/librarian

ssh library for elixir

Primary LanguageElixirMIT LicenseMIT

Librarian

An Elixir SSH library

Elixir's SSH offering needs a major revamp. :librarian provides a module, SSH, that is well-typed, and, under the hood, uses Elixir's Stream module.

Librarian does not create any worker pools or have any opinions on how you should manage processes or supervision trees. Future releases may provide batteries-included solutions for these concerns, but Librarian will never instantiate running processes in your BEAM without an explicit command to do so. Currently, because librarian uses Stream it cannot multiplex ssh channels on a single BEAM process, but support for those uses cases may be forthcoming.

Usage

Warning the app :librarian defines the SSH module. We can't call the package :ssh due to conflicts with the erlang :ssh builtin module.

Supported Platforms

:librarian is currently only tested on linux. MacOSX should in theory work, and there are parts that will probably not work on Windows. Any assistance getting these platforms up and running would be appreciated.
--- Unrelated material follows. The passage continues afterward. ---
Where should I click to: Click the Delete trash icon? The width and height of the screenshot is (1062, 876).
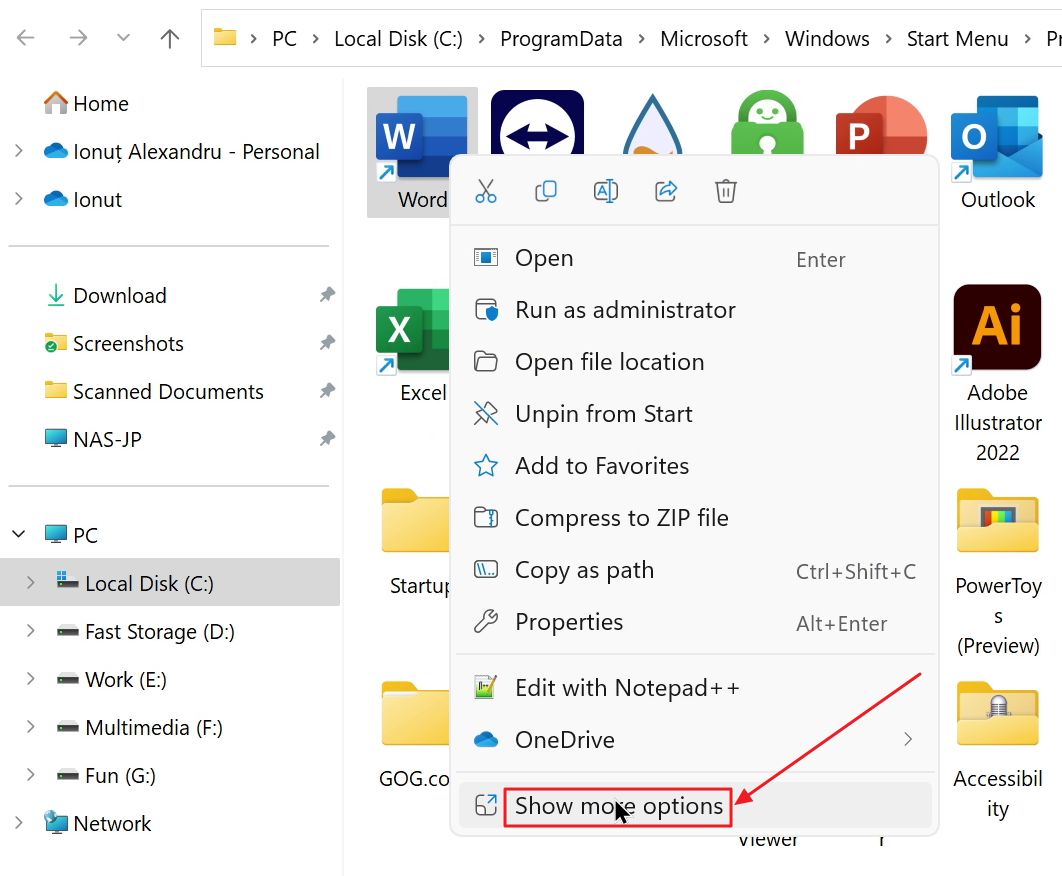click(726, 190)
For Mix Tasks and releases

If you would like to use Librarian in Mix Tasks or Releases, you should make sure that Application.ensure_all_running(:ssh) has been called before you attempt any Librarian commands, or else you may wind up with a race condition, since OTP may take a while to get its default :ssh package up and running.

Examples

NB all of these commands assume that you have passwordless ssh keys to the server "some.other.server", to the user with the same username as the currently running BEAM VM. For help with other uses, consult the documentation.

  {:ok, conn} = SSH.connect("some.other.server")
  SSH.run!(conn, "echo hello ssh")  # ==> "hello ssh"

Librarian provides two scp-related commands, fetch and send, which let you fetch or send individual files.

  remote_file_binary_content = "some.other.server"
  |> SSH.connect!
  |> SSH.fetch!("remote_file.txt")

  "some.other.server"
  |> SSH.connect!
  |> SSH.send!("foo bar", "remote_foo_bar.txt")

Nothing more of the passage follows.